Does the description disclose side effects, auth requirements, rate limits, or destructive behavior?

No annotations provided, so description carries full burden. It discloses return format (array of records) but does not mention behavioral aspects such as rate limits, data availability, or error conditions. Minimal transparency beyond output structure.

Agents need to know what a tool does to the world before calling it. Descriptions should go beyond structured annotations to explain consequences.

Conciseness5/5

Is the description appropriately sized, front-loaded, and free of redundancy?

Single, front-loaded sentence that efficiently conveys purpose and return structure. No extraneous words.

Shorter descriptions cost fewer tokens and are easier for agents to parse. Every sentence should earn its place.

Completeness4/5

Given the tool's complexity, does the description cover enough for an agent to succeed on first attempt?
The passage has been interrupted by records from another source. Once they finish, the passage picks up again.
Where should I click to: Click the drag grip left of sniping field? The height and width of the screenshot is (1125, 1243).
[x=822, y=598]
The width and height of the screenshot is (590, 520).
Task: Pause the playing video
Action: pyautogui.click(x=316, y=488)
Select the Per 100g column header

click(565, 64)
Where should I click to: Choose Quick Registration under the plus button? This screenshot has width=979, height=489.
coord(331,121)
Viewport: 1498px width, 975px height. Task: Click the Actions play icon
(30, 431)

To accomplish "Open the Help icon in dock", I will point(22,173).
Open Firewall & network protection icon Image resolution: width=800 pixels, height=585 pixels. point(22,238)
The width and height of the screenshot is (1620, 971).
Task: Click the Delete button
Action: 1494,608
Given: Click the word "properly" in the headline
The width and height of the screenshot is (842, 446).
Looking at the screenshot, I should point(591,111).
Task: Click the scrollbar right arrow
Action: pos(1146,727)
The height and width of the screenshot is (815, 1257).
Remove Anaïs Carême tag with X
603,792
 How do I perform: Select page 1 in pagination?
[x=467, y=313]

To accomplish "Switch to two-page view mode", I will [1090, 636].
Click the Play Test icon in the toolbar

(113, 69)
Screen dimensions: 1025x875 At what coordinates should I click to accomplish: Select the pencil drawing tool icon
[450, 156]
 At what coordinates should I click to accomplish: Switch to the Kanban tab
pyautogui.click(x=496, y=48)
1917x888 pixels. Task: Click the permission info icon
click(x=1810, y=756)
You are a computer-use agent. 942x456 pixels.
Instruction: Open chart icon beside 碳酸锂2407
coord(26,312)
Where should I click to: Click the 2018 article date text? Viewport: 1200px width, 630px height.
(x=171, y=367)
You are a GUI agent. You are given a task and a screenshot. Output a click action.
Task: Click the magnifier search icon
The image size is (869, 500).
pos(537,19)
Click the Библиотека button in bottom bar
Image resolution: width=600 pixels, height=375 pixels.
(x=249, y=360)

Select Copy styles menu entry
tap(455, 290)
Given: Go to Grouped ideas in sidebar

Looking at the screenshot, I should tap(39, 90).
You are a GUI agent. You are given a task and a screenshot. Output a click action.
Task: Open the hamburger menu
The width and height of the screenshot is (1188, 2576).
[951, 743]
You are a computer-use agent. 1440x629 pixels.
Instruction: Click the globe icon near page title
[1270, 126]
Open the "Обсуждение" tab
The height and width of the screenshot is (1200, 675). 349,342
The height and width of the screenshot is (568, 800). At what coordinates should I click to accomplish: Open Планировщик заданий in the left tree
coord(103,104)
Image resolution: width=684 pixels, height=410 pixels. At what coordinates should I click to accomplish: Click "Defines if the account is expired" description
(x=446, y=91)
Given the tool's simplicity (2 parameters, no output schema), the description is fairly complete, specifying the return format. However, it lacks mention of date range inclusivity or maximum range, and no annotations exist to supplement behavioral context.

Complex tools with many parameters or behaviors need more documentation. Simple tools need less. This dimension scales expectations accordingly.

Parameters3/5

Does the description clarify parameter syntax, constraints, interactions, or defaults beyond what the schema provides?

Input schema covers both parameters with pattern and description, achieving 100% coverage. The description does not add new semantic details beyond what the schema provides, so baseline score of 3 is appropriate.

Input schemas describe structure but not intent. Descriptions should explain non-obvious parameter relationships and valid value ranges.

Purpose5/5

Does the description clearly state what the tool does and how it differs from similar tools?

Description clearly states verb 'Get', resource 'sleep data over a date range', and specifies day-by-day return with fields (sleep stages, score, duration). Distinguishes from siblings like get_sleep_data (likely single day) and get_sleep_data_raw.

Agents choose between tools based on descriptions. A clear purpose with a specific verb and resource helps agents select the right tool.

Usage Guidelines2/5

Does the description explain when to use this tool, when not to, or what alternatives exist?

No guidance on when to use this tool versus alternatives like get_sleep_data or get_sleep_data_raw. The description does not specify context or exclusions.

Agents often have multiple tools that could apply. Explicit usage guidance like "use X instead of Y when Z" prevents misuse.